Dow Falls for Sixth Straight Session

NEW YORK ( TheStreet) -- Stocks were driven lower again Wednesday by persistent worries about the stability of Spain's banking system and Greece's future in the eurozone.

The deepest losses came early in the volatile session but a rebound off the lows that allowed the Nasdaq to briefly break into positive territory ran out of steam. The bounce was fueled by indications that eurozone officials still plan to release Greece's next round of bailout money this week, a move that will alleviate some near-term pressure on the country while its government is still in transition following this weekend's elections.

The Dow Jones Industrial Average shed 97 points, or 0.7%, to close at 12,835, closing in the red for a sixth-straight session, its longest losing streak since August.

The blue-chip index, which ran as low as 12,748 on Wednesday, has now dropped 3.4%, or 444 points, over this negative stretch. Year-to-date, the Dow is still up 5.1%.

The S&P 500 fell 9 points, or 0.7%, to finish at 1355. The index has fallen in five of the past six sessions but remains up 7.7% in 2012. The session low was 1343.

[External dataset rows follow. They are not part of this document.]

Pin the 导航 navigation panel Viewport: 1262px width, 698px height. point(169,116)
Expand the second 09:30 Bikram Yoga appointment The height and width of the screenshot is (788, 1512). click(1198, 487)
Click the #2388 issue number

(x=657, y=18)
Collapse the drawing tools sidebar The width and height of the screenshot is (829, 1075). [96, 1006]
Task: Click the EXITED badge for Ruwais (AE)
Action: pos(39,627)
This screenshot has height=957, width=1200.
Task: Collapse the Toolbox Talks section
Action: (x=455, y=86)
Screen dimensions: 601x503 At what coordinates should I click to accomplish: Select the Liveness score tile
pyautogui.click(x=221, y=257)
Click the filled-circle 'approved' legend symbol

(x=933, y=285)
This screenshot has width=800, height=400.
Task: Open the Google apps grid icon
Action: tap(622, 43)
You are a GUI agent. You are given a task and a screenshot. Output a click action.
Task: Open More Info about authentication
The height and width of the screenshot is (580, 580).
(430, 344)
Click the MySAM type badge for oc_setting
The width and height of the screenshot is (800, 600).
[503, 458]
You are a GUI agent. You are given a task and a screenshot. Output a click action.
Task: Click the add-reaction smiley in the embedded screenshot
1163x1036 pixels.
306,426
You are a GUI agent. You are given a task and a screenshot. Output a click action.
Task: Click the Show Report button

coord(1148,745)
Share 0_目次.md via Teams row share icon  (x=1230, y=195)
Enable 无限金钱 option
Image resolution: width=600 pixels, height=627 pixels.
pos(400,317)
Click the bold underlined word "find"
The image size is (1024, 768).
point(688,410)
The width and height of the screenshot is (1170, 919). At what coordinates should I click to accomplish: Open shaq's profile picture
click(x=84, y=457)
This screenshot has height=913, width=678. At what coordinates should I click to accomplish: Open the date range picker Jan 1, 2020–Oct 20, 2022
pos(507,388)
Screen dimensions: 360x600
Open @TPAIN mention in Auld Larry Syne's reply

The Nasdaq declined 12 points, or 0.4%, at 2935. As it did on Tuesday, the index started to bounce when it hit 2900. Year-to-date, the Nasdaq has gained 13.7%, but it's pulled back 6.4% since hitting its near-term high of 3134 on March 27.

Breadth within the Dow was negative with 24 of the index's 30 components finishing lower. The biggest percentage losers among the blue chips were Boeing ( BA), General Electric ( GE), JPMorgan Chase ( JPM), McDonald's ( MCD), and United Technologies ( UTX).

Walt Disney ( DIS) was the biggest gainer on the Dow. The stock rose 1.6% after the media and entertainment conglomerate posted fiscal second-quarter revenue Tuesday of $9.63 billion, up 6% from last year and ahead of Wall Street's consensus view of $9.56 billion. Excluding items, earnings came in at 58 cents a share, 3 cents ahead of expectations.

After Wednesday's close, Dow component Cisco ( CSCO) reported fiscal third-quarter adjusted earnings of 48 cents per share, beating Wall Street's consensus view by a penny, but the stock was down more than 3% in late trades.

In the broader market, losers outpaced winners by a ratio of 2-to-1 on both the New York Stock Exchange and Nasdaq. On a sector basis, financials, conglomerates, energy and transportation stocks were under the most selling pressure, while the consumer cyclicals were in positive territory.

The VIX, the so-called fear gauge, rose 5.4% to 20.08 The VIX measures implied volatility through options pricing for the S&P 500. A reading above 20 is seen as the point where fear is on the rise.

Rumors ruled the day as investors worried that Greece will not receive its latest package of bailout funds, but those concerns were assuaged somewhat towards the end of the European trading session following media reports that eurozone officials weren't planning to hold back the monies.

Still, concerns about Spain being the next country to seek a bailout weighed on sentiment as 10-year bond yields rose to 5.8%.

There are now worries that Spanish banks will be forced into ramping up provisions to cover for potential losses on their bad assets; and that the banks would have trouble borrowing any money that they might need to satisfy these conditions, given the nation's soaring government bond yields. Spanish officials reportedly want the banks to set aside an extra $45 billion.